Aim »
Quote the passage on our history with animals word for word, starting with "Namit Arora Avatar" and going on through "reach a banana.".

++++ Extract provided

Our Animals, Ourselves

Namit Arora Avatar

A very interesting piece by my friend Justin E. H. Smith on our shared history with animals and how it has changed over time.

Animals… Our adult humanity consists in cutting off ties of community with animals, ceasing, as Lévi-Strauss put it, to think with them. When on occasion adults begin again to think about animals, if not with them, it is to assess whether animals deserve the status of rights-bearers. Animal rights, should there be such things, are now thought to flow from neurophysiological features and behavioral aptitudes: recognizing oneself in the mirror, running through mazes, stacking blocks to reach a banana.

But what is forgotten here is that the animals are being tested for re-admission to a community from which they were previously expelled, and not because they were judged to lack the minimum requirements for the granting of rights. They were expelled because they are hairy brutes, and we learned to be ashamed of thinking of them as our kin. This shame only increased when Darwin confirmed our kinship, thus telling us something Paleolithic hunters already knew full well. Morality doubled up its effort to preserve a distinction that seemed to be slipping away. Since the 19th century, science has colluded with morality, always allowing some trivial marker of human uniqueness or other to function as a token for entry into the privileged moral universe of human beings. “They don’t have syntax, so we can eat them,” is how Richard Sorabji brilliantly reduces this collusion to absurdity.

++++++++
++++ Record extracts

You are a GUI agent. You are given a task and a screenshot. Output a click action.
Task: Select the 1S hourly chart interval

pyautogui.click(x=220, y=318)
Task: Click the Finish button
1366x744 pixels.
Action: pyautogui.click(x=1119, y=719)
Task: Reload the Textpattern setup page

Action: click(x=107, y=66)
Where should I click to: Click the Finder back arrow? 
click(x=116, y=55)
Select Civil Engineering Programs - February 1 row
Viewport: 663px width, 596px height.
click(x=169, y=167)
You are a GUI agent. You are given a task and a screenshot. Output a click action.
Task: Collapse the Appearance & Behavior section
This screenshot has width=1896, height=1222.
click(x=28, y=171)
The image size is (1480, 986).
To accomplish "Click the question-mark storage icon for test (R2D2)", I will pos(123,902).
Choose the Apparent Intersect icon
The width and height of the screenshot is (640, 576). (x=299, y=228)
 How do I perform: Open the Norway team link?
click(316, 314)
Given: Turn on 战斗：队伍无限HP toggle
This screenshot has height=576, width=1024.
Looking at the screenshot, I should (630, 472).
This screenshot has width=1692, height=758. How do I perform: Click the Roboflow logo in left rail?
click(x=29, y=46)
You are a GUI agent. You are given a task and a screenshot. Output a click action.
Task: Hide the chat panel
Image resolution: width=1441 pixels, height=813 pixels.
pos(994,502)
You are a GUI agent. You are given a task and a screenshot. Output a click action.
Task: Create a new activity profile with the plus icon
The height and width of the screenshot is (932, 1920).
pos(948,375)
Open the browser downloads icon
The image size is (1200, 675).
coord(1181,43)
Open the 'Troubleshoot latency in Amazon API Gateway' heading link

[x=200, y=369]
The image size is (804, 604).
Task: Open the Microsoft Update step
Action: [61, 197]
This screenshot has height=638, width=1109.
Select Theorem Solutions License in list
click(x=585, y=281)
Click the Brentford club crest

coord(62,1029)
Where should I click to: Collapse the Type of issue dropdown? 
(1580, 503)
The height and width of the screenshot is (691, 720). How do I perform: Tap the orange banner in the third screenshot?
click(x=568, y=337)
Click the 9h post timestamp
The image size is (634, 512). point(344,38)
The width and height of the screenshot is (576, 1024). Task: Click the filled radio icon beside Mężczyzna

++++++++

Solution below »
Namit Arora Avatar

A very interesting piece by my friend Justin E. H. Smith on our shared history with animals and how it has changed over time.

Animals… Our adult humanity consists in cutting off ties of community with animals, ceasing, as Lévi-Strauss put it, to think with them. When on occasion adults begin again to think about animals, if not with them, it is to assess whether animals deserve the status of rights-bearers. Animal rights, should there be such things, are now thought to flow from neurophysiological features and behavioral aptitudes: recognizing oneself in the mirror, running through mazes, stacking blocks to reach a banana.